· software-development

The Five Orders of Ignorance - Phillip G. Armour

While trawling the comments of Dan North’s 'Deliberate Discovery' post I came across an interesting article written by Phillip G. Armour titled 'The Five Orders of Ignorance'.

The main thing I took from the article is that the author uses the metaphor of software as a 'knowledge acquisition activity' for which he then defines five orders of ignorance that we can have in our attempts to acquire that knowledge.

These are as follows:

  1. 0th Order Ignorance - Lack of Ignorance i.e. I know how to do something and can display by lack of ignorance with some sort of output

  2. 1st Order Ignorance - Lack of Knowledge i.e. I don’t know something but I know that I don’t know how to do it and I know what I need to learn in order to be able to do it.

  3. 2nd Order Ignorance - Lack of Awareness i.e. I don’t know that I don’t know something.

  4. 3rd Order Ignorance - Lack of Process i.e. I don’t know a suitability efficient way to find out I don’t know that I don’t know something</strong>

  5. 4th Order Ignorance - Meta Ignorance i.e. I don’t know about the five orders of igorance

Armour points out that the biggest problems when building any system are 2nd and 3rd order ignorance

We can reduce these types of ignorance by having people on the team who have experienced similar situations before and therefore don’t have as much 'lack of awareness' as other people who haven’t experienced the same situations.

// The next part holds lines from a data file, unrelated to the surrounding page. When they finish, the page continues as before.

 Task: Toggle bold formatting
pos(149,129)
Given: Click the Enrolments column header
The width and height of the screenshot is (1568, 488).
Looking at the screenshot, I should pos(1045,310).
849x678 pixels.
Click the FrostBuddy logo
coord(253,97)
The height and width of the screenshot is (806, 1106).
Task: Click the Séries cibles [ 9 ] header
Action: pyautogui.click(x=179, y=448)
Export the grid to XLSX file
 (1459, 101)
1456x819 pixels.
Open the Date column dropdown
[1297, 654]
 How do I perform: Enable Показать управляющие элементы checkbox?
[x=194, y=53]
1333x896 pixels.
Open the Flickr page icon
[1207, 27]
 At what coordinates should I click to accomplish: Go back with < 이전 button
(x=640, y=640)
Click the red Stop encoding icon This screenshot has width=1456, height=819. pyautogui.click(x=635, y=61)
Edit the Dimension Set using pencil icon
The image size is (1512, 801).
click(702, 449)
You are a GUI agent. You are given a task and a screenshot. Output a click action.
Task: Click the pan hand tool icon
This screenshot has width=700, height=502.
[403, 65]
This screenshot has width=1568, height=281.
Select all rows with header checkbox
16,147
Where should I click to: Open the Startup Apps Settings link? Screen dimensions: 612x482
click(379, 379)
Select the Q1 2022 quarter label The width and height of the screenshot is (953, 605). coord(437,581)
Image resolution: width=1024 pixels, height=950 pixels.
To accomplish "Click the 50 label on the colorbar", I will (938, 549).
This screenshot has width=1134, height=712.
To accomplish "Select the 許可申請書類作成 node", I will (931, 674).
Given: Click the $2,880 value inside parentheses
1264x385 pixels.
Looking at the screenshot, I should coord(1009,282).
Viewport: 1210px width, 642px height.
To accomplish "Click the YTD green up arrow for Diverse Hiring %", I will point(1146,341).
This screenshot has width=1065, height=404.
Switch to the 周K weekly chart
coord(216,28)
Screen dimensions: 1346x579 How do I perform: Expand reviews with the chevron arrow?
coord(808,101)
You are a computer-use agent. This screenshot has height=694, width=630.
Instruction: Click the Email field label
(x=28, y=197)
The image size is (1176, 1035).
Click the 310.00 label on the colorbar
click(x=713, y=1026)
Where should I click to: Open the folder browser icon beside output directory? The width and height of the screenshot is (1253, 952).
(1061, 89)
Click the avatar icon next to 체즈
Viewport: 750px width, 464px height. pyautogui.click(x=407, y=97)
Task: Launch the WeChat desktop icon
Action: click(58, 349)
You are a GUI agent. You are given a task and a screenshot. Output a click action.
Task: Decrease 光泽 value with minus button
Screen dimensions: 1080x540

On the majority of projects that I’ve worked on the main source of ignorance for us has often been around the politics within the organisation.

Most of the developers I work with tend to be quite straight forward in their communication which often isn’t the best style of communication when working with people from another 'vendor' or from the client.

I think you do become better at dealing with these situations after you’ve come across them a few times although from my observations each situation has played out a little differently even if the underlying reasons for the human behaviour were the same.

A few months ago Toni wrote a blog post about the way that he works at Forward in which he describes how they don’t have a need for several of the 'agile practices' often used on teams.

I’ve also been questioning the point of several of them as it feels like we sometimes just dogmatically follow a practice because that’s what we’ve always done.

Thinking about it from the angle of ignorance I’m now more inclined to believe that the intention of the practices is to help us reduce our ignorance in some way:

  • Stand-up: Helps to reduce the ignorance that people have about what others are working on and whether someone else can help us reduce our own ignorance in some way

  • Retrospective: Helps to reduce our ignorance of how to work more effectively in a team in the context we’re in

  • Writing tests: Helps to reduce someone else’s ignorance about what a piece of code is supposed to do when they come across it. Also provides protection around our ignorance of what we might break by changing code

From what I know about Forward it seems like people would have less ignorance than you might have if you were working as a consultant in a big bureaucratic organisation.

Of course the fact that they only hire very strong developers presumably also means that their technological ignorance is also reduced and it now makes more sense to me how they’re able to work effectively with such a stream lined process.

I do think it still makes sense to question the practices we’re using and constantly assess whether they are actually helping us to reduce our ignorance.

If not then we might as well use the time to do something else.

These are the main two things that came to mind for me while reading the article but I’m sure there are other things to be gained from it.

Armour has also written another article titled 'The Nature of Software and the Laws of Software Process' in which he expands on the orders of ignorance further.